Misty was so cold with fear, she couldn’t feel anything anymore. She struggled, though she knew she’d never get away. Paul had been out making deliveries, and Misty really didn’t know where he was. She’d called him before she’d called Graham, but she’d had to leave a voice mail, telling Paul to lie low. Paul had hiding places, but Misty didn’t know where all of them were.
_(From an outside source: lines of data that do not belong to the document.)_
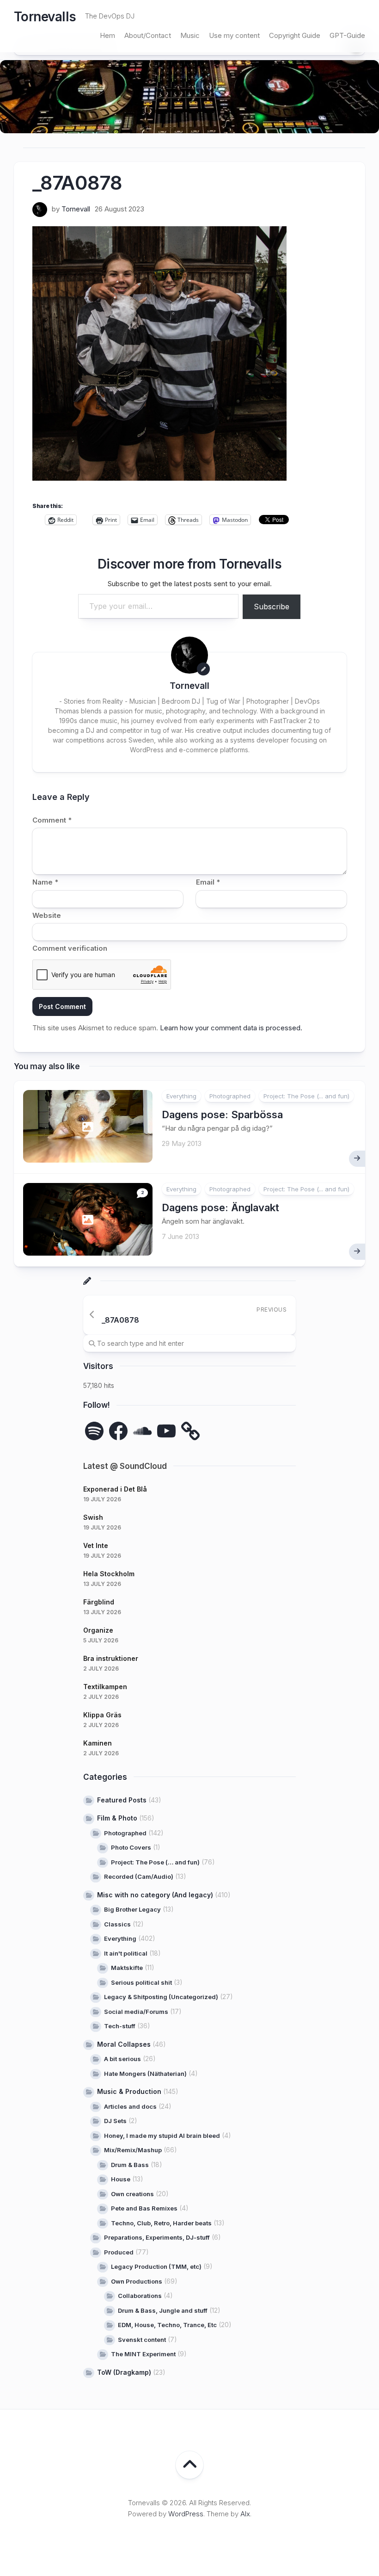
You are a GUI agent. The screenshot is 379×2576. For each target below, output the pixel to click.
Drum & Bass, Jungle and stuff (163, 2310)
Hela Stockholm (108, 1574)
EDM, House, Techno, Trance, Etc (167, 2324)
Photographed (230, 1096)
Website (46, 915)
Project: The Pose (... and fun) (306, 1096)
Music (190, 35)
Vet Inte (95, 1545)
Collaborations (140, 2295)
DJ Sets (115, 2120)
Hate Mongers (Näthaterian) (145, 2073)
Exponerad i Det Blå (115, 1489)
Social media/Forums (136, 2011)
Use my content (234, 35)
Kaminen (97, 1743)
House (120, 2179)
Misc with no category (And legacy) (155, 1895)
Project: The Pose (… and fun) (155, 1862)
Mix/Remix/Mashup (133, 2150)
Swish (93, 1517)
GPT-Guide (347, 35)
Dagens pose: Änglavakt (220, 1207)
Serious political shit (141, 1982)
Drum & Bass (130, 2164)
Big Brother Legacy (132, 1909)
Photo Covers (131, 1847)
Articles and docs (130, 2106)
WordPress (185, 2513)
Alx (245, 2513)
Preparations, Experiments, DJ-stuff (157, 2237)
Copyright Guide (294, 35)
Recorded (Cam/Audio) (138, 1876)
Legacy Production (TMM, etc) (156, 2266)
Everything (181, 1096)
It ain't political (125, 1953)
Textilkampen (105, 1686)
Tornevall (75, 208)
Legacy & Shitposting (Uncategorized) (161, 1996)
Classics (117, 1924)
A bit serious (122, 2058)
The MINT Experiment (143, 2354)
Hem (107, 35)
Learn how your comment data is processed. (231, 1027)
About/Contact (147, 35)
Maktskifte (127, 1967)
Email (208, 882)
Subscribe (271, 606)
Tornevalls (45, 17)
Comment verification (69, 948)
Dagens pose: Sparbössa (222, 1114)
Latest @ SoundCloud (125, 1466)
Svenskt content (142, 2339)
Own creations (132, 2194)
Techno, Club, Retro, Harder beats (161, 2223)
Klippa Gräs (102, 1715)
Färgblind (98, 1602)
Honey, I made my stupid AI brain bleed (162, 2135)
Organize (98, 1630)
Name (45, 882)
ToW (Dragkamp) (124, 2372)
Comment (52, 820)
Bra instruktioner (110, 1658)
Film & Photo (117, 1818)
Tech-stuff (119, 2026)
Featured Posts (122, 1800)
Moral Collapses (124, 2044)
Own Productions (136, 2281)
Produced (119, 2252)
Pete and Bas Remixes (144, 2208)
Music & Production (129, 2091)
Flores held her in place, the prison tatts on his fingers up close and personal. Behind him, his friends were smashing up her flower shop. Baseball bats smacked into the clear glass refrigerator doors that held her stock; pots filled with arrangements were thrown against the counter. Glass splintered and flew; the flowers, innocent, scattered everywhere. Broken stems and a river of petals littered the floor.

The gang boys got into the refrigerators and smashed the vases there to the floor. Water gushed across the cement and tile along with all the flowers. Cool, dank air, scented with roses, carnations, calendulas, daisies, and baby’s breath wafted across the shop.

“You know you aren’t walking out of here,” Flores said. “You might as well tell me where he is.”

Misty didn’t bother to answer. If she would die here, the last thing she’d do would be to keep her little brother, Paul, safe. She’d taken care of him all her life, and she wasn’t about to stop now.

“I don’t think you understand,” Flores said. “It won’t be easy. You’ll be in so much pain by the time we’re done with you, you’ll be begging to die.”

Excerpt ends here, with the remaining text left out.